If the shape of a beam can be changed, such that the load is supported by an arch, or the shape of a floor changed to support load with a vaulted shell, then the material can be used as it wants to be, in compression, and needs no steel reinforcement.

ACORN’s response was to find innovative ways to fabricate these complex shapes and to overcome the ‘harder to make’ argument. Part of the solution is to harness the computing power and robotics to automate the process. This in turn implies that the concrete components will need to be made off-site in a factory-like setting (or possibly in a temporary factory installed near-site). Far from being a disadvantage, the move to off-site can bring more consistency, better quality control, improved health and safety and a higher-skilled workforce. Admittedly this does put an upper limit on size of element that can be made in one piece and still transported to site. But the move towards a kit of parts designed for easy assembly on-site can not only make drastic cuts to erection times but also allows parts to be disassembled and reused on refurbishments or new-builds elsewhere, promoting a circular economy.

acorn2lores

One result of the ACORN research is a thin concrete shell flooring system that uses a quarter of the concrete of an equivalent flat-slab with only 40% of the embodied carbon. The savings in carbon are not quite as high as the savings in concrete volume because the fabrication process requires additives to help the concrete flow through the spray system and also includes short strands of glass fibre reinforcement. However, the team are confident that the embodied carbon could be reduced even further by taking advantage of complementary innovations happening elsewhere to reduce the embodied emissions of concrete. For example, low-carbon cementitious materials are being developed, which could easily fit into an off-site automated manufacturing system. The ACORN team decided against adopting a 3D printing approach, because it is generally very slow and does not scale up to the mass-production context needed to really transform the industry. Instead, they combined a computer-controlled reconfigurable “pin-bed” formwork with a 6-axis robot arm fitted with a concrete and reinforcement-fibre spray system. They developed fabrication-aware software to assist with the design, analysis, optimisation and manufacture of the shells, which were made in transportable segments for later assembly on-site. Each of the nine separate pieces of their 4.5 x 4.5 m demonstrator took about half an hour to make.

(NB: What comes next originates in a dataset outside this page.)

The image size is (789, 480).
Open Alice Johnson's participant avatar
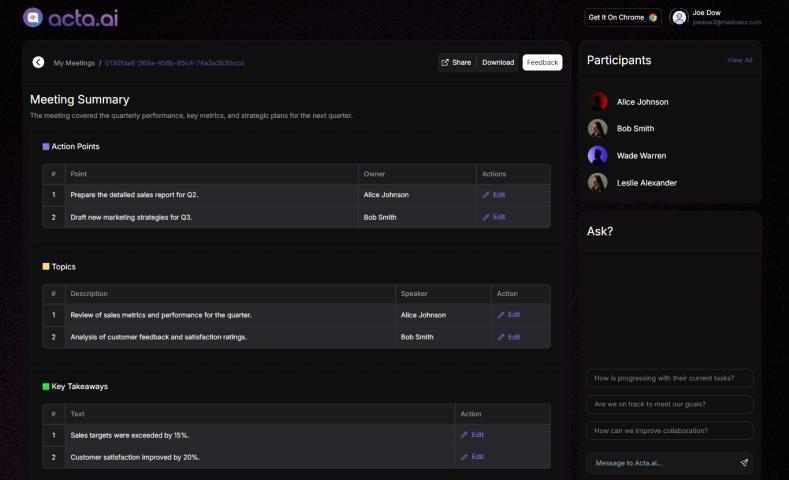click(x=598, y=101)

The ACORN project is hoping to address connection details, material composition and carry out a more detailed study into Whole Life Value, so that their solution can be de-risked enough to be adopted by a manufacturer. The ideas around minimising material are quickly becoming accepted by industry, as a result of collaborations between academia and industry, as well as through collaborations amongst different industry organisations. Beyond building-elements such as beams and floors, there are concrete-intensive applications in bridges, highways, retaining walls, foundations and marine structures that could also benefit from such an approach.

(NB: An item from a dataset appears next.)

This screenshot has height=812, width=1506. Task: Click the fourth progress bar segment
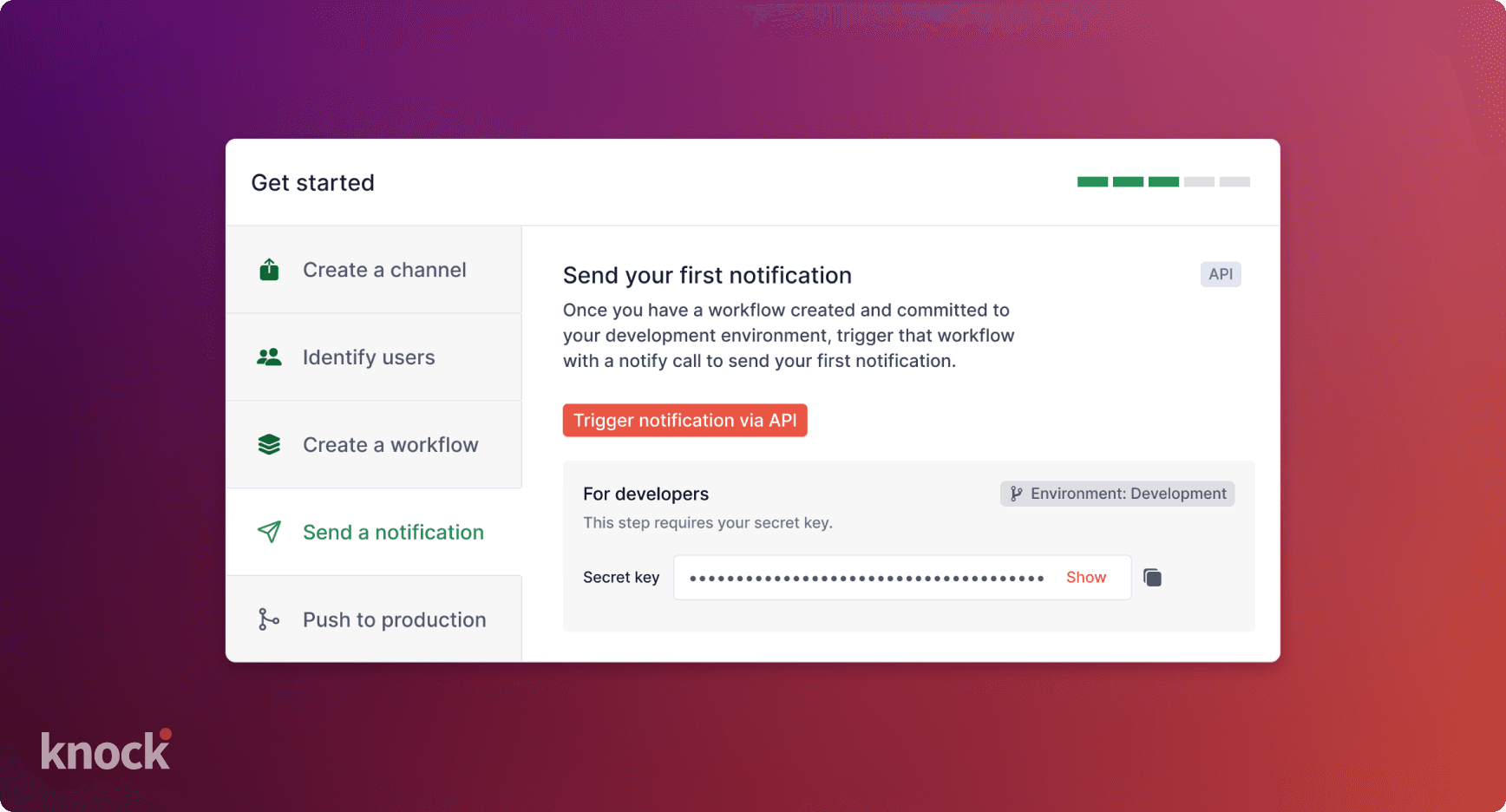coord(1199,182)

Society’s emphasis on embodied carbon and life cycle assessment will continue.  This, together with accompanying regulation, will further accelerate the need to have a more frugal approach to the amount of materials in construction.  Research and collaboration can provide useful alternatives for achieving a low-carbon society, but given the construction industry’s historic resistance to change, it is likely to need informed clients and motivated governments to begin to demand such innovation, before innovative thin-shell concrete floors will be seen in an office near you any time soon.

References

Lehne, J. & Preston, F. (2018). Making Concrete Change: Innovation in Low-carbon Cement and Concrete. London: The Royal Institute of International Affairs. ISBN 978-1-78413-272-9.

UNEP (2022). Sand and Sustainability: 10 Strategic Recommendations to Avert a Crisis. Geneva: United Nations Environment Programme. ISBN: 978-92-807-3932-9.